The former PDVSA Operations Chief said that the Government, with the liberal model that supports the program, becomes a regulatory entity, while the production limit is set by private capital. And this requires legal certainty, an attractive fiscal framework and at the same time allows expansion to generate more income to the State, as Norway, Great Britain and Canada, and other countries do.

Tierra de Gracia

The “is possible,” said Carrillo, and highlighted the natural benefits of Venezuela, a country that, with the world’s largest oil reserves, offers “an incomparable opportunity”, as Machado stood out in his speech at the 2025 Ceraweek.

He also mentioned that Venezuela has one of the lowest costs in the world in crude oil production.

“It is between 10 and 20 dollars per barrel. And that includes the rescue, that is, the repair, the development of the wells that have ruined and shattered, the new technology brought to lift more efficiently greater volumes with respect to 20 years ago, and recover wells that have been shattered by the impericia that exists,” he said.

With the entire process that establishes the program and with a new hydrocarbon law, which allows the Venezuelan Executive to issue guidelines for a more attractive tax regime, María Corina said that “Venezuela will not have regional competence in the development of the industry.”

One of the challenges for the new government and private investment is to rescue refineries, petrochemicals, pipelines, gas pipelines, service stations and polyducts “which are shattered,” he said, “in addition to improving the distribution of fuel in the country, and face the mafias of the truck drivers.”

“You have to arrive fixing everything and putting it in its place, and at the same time make it attractive so that the investor not only see the potential of Venezuela in oil and gas, which is the most obvious, but also perceives the opportunity to invest in the refining, in deterioration since 2002,” he said.

“What is sought is to encourage investments and not only repair refineries to turn them into reliable widths as they were until that year,” he summarized.

Light for the program

According to Carrillo, the transition that involves consolidating this plan can last one or two years, and its success will depend on the bet of investors.

“In that period it is estimated that the active investment arrives in Venezuela, but you have to adjust times,” he said.

But what is fundamentally required is a robust electrical system. “There is no oil without electricity or electricity without oil, he said to explain the symbiosis of the two key industries of the plan.

Currently, most of the Temoelectric plants, alternate sources of hydroelectricity indispensable to resolve electrical contingencies, do not work due to lack of fuel, but also the petrochemical industry suffers the effects of blackouts in the country and the lack of supplies.

“We are working with the Emergency Plan for the oil industry to prioritize the requirements to maintain and lift the entire electrical system of the industry, which can be rescued,” he said.

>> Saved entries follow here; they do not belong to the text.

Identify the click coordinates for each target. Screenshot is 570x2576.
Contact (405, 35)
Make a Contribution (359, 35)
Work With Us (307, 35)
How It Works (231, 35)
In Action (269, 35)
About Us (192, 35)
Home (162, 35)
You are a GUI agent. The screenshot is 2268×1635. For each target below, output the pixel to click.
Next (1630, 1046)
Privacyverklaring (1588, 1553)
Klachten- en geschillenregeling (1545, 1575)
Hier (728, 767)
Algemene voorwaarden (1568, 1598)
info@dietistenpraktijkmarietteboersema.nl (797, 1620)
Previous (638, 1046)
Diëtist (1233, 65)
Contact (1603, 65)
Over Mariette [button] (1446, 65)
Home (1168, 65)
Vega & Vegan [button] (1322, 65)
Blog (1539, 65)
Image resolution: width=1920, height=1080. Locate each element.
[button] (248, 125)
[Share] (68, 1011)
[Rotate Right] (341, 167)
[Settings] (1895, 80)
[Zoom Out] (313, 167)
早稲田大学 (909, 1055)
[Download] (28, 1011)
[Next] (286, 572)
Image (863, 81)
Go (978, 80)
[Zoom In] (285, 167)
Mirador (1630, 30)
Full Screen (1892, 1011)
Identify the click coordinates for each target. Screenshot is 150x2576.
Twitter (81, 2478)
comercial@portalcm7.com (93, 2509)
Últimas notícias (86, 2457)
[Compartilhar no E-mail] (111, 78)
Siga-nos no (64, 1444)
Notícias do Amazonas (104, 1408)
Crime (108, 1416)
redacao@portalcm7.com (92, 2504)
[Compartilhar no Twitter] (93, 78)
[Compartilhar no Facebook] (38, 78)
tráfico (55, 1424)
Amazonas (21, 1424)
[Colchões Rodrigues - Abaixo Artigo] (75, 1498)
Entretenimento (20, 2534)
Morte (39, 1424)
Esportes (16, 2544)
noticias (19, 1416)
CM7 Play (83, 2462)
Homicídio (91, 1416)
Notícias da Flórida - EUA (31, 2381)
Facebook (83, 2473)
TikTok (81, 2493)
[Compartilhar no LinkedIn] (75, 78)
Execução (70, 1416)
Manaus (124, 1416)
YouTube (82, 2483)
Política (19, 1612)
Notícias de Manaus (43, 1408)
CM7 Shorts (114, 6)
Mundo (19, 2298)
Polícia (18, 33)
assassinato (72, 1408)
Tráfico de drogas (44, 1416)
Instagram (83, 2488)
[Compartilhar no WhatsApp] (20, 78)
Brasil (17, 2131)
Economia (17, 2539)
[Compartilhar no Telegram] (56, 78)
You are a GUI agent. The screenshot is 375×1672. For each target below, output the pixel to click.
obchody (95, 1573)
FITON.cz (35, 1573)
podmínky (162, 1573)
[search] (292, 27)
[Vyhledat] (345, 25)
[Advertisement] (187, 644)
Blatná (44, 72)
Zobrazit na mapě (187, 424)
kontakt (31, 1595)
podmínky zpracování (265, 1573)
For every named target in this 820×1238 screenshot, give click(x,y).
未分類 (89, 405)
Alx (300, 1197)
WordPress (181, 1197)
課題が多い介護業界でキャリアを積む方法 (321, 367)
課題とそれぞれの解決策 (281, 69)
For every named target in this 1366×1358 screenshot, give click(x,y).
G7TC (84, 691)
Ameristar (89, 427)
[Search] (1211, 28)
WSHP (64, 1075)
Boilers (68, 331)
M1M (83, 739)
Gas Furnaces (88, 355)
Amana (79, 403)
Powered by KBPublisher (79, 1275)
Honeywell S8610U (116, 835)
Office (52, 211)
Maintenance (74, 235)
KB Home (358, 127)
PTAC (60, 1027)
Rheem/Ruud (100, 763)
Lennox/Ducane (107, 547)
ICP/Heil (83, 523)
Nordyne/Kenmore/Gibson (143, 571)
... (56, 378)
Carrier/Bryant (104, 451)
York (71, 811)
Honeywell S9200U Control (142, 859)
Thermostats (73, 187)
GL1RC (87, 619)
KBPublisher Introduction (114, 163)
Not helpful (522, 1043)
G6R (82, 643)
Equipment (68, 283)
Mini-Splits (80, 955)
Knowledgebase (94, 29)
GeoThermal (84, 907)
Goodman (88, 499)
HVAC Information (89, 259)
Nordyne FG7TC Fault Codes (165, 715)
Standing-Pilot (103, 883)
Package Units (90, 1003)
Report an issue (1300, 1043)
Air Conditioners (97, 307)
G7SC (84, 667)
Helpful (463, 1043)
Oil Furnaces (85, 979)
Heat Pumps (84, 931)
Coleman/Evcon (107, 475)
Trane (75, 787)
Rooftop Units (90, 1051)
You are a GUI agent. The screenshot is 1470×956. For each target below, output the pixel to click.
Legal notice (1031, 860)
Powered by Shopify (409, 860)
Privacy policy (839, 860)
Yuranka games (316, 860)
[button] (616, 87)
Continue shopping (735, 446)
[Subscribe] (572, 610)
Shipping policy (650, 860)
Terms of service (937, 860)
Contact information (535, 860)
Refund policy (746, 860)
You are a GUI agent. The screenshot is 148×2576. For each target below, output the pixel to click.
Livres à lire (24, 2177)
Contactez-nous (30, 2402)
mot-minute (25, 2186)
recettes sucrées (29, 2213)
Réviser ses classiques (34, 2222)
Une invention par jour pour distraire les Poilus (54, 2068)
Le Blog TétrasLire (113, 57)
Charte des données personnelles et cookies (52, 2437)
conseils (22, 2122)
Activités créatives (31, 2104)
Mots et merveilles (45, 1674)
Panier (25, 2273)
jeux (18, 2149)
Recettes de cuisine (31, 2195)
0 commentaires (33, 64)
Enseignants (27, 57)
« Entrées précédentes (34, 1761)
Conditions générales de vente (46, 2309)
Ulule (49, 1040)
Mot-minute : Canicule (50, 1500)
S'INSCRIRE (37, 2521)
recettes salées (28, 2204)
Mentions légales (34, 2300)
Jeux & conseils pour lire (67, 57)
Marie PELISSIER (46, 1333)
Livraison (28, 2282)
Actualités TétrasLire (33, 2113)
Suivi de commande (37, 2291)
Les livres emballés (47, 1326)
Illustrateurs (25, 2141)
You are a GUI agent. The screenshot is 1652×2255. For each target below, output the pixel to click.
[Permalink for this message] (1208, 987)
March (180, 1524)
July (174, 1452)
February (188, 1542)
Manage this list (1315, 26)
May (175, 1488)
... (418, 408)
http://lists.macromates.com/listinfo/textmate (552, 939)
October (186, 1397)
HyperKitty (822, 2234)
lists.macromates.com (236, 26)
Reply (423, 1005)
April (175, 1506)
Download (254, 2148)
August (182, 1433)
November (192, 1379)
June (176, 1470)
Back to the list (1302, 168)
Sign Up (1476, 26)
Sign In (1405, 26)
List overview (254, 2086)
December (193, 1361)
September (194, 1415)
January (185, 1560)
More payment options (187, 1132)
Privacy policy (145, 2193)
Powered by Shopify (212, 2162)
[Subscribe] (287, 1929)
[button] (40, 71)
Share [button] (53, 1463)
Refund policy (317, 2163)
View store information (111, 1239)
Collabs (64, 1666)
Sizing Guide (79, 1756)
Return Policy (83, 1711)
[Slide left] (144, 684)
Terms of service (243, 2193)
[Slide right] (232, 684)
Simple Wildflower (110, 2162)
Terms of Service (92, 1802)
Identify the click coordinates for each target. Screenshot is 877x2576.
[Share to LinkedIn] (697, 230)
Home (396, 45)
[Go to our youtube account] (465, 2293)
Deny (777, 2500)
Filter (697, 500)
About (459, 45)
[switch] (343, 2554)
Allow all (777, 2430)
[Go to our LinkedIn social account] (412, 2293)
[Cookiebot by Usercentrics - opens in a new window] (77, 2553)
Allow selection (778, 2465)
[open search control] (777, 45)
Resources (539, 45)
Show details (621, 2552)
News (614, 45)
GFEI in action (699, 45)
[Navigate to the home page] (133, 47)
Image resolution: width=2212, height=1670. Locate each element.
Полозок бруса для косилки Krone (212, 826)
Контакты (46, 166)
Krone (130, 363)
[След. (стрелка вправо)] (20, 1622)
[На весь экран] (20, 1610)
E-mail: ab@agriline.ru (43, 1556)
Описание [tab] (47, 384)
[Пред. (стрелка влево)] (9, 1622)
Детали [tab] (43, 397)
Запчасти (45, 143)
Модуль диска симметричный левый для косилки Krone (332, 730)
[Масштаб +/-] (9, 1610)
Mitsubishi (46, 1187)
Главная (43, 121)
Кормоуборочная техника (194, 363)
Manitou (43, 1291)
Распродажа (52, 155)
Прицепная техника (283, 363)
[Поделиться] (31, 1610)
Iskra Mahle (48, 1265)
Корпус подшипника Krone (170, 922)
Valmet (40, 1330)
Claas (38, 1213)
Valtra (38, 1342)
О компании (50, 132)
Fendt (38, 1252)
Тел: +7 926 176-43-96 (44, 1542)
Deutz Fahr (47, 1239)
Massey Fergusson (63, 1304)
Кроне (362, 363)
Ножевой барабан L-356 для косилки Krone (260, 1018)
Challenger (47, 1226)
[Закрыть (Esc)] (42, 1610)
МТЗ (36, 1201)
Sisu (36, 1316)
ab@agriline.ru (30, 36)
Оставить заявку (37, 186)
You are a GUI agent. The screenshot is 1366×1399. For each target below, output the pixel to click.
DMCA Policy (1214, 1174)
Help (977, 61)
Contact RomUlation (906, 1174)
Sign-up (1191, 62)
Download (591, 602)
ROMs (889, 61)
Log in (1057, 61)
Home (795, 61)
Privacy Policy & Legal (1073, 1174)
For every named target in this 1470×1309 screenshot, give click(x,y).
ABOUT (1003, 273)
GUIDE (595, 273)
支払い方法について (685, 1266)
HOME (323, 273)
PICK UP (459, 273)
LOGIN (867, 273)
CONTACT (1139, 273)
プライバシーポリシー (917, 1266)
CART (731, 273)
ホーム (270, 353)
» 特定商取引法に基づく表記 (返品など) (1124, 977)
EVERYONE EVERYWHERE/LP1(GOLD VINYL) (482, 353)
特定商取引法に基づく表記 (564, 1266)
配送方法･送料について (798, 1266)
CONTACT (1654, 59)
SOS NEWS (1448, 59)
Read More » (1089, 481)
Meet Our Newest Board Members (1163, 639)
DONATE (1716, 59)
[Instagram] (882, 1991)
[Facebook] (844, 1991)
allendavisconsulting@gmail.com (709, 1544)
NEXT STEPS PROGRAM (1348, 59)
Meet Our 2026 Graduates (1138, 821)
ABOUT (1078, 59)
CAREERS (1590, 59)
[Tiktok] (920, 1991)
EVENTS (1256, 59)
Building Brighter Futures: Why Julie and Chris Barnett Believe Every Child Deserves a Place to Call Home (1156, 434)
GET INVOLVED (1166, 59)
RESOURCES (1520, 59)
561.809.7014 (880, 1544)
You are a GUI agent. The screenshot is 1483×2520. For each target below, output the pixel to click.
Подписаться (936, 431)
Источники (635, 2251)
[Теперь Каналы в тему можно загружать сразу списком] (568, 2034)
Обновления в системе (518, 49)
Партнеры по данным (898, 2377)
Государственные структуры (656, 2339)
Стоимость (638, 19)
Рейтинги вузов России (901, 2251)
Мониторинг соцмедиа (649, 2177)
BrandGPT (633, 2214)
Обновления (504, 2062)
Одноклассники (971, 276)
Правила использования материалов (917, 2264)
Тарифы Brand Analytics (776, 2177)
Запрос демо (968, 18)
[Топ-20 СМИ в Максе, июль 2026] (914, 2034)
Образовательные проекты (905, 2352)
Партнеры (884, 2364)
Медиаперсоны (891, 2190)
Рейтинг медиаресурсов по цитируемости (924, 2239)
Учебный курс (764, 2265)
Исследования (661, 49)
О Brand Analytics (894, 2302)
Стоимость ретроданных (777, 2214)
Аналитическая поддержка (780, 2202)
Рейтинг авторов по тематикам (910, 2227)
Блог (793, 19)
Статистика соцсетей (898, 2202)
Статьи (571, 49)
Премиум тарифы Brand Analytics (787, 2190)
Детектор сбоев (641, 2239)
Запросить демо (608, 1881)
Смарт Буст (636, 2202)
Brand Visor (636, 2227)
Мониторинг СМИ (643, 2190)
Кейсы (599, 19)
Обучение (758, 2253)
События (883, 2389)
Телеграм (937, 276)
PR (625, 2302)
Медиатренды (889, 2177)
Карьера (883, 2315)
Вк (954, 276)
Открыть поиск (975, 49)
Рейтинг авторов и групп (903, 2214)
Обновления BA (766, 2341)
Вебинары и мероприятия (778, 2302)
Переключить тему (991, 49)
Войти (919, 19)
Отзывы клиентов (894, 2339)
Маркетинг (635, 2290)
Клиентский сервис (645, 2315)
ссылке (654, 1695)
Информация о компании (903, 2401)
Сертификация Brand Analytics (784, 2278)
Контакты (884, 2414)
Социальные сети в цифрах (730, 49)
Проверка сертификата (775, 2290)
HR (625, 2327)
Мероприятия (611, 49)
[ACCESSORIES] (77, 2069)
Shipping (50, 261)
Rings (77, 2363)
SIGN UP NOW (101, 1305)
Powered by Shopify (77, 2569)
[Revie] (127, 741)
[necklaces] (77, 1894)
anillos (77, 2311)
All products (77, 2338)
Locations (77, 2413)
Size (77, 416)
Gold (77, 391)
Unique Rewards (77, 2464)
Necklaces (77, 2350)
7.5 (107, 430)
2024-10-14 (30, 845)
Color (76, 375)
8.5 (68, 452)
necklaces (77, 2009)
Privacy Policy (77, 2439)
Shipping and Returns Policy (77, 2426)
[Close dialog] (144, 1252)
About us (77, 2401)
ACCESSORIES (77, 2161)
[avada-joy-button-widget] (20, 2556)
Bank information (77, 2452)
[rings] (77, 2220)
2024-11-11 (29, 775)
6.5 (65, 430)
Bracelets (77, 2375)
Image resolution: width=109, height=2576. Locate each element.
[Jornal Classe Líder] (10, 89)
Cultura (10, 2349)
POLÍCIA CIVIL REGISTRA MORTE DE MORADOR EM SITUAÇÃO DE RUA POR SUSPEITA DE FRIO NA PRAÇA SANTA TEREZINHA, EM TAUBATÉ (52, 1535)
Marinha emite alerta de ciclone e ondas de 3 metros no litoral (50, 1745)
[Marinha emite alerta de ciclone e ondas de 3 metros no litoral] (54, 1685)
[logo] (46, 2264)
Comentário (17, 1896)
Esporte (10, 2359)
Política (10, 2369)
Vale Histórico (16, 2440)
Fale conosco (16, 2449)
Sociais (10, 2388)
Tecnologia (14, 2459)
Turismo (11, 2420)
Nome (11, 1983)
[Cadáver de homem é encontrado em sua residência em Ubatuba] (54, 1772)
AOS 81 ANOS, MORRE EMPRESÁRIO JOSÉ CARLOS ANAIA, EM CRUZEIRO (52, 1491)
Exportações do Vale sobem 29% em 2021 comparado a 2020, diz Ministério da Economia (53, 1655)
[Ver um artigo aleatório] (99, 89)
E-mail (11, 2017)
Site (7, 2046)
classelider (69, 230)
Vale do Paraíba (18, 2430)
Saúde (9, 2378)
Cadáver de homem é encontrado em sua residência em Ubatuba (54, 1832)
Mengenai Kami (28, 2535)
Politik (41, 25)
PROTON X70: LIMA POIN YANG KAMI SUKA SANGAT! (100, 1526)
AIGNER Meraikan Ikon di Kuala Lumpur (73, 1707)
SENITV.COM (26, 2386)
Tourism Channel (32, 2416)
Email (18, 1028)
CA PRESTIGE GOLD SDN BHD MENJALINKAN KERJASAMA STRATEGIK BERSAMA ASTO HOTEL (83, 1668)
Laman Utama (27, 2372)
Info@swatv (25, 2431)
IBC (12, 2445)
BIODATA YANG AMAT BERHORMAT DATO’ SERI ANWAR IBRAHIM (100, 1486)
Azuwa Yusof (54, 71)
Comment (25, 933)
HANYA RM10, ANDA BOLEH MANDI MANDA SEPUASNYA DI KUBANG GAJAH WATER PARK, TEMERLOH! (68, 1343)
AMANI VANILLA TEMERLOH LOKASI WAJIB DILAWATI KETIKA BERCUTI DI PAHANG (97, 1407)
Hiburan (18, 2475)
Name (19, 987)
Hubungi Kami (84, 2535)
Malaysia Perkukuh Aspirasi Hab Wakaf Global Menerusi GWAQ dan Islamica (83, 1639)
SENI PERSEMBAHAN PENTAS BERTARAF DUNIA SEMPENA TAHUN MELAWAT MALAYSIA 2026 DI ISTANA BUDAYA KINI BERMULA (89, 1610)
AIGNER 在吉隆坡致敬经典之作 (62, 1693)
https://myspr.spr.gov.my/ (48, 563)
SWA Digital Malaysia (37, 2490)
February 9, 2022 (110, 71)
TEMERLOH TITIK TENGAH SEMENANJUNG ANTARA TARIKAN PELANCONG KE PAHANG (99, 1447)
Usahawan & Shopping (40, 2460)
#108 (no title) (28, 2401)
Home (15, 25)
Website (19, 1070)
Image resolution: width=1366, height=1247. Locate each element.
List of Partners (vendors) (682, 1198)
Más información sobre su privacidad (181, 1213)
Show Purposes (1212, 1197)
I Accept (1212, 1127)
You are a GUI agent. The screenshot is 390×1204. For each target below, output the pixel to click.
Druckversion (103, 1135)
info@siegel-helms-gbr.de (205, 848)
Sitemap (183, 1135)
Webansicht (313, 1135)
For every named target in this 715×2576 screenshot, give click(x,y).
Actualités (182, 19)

Towards the rescue of Venezuela

To do this, they plan to rely on the American company, with a strong presence in Venezuela, Citgo.

“It will be an angular piece for the fuel part,” he said without stopping in the political-economic circumstances surrounding the petroleum refinery company and gasoline marketer, Venezuelan lubricants and petrochemicals located in the US.

The new government program, which also details social priorities in public services, also includes the integration of Guayana steel and aluminum companies.

González Urrutia and Machado’s plan is committed to motoring the rescue of Venezuelan democracy and offering well -being to the population.

“We are the generators of the resources they need, and people would no longer look for the CLAP (subsidized food distribution local), but would ensure their own income with a new commercial activity.”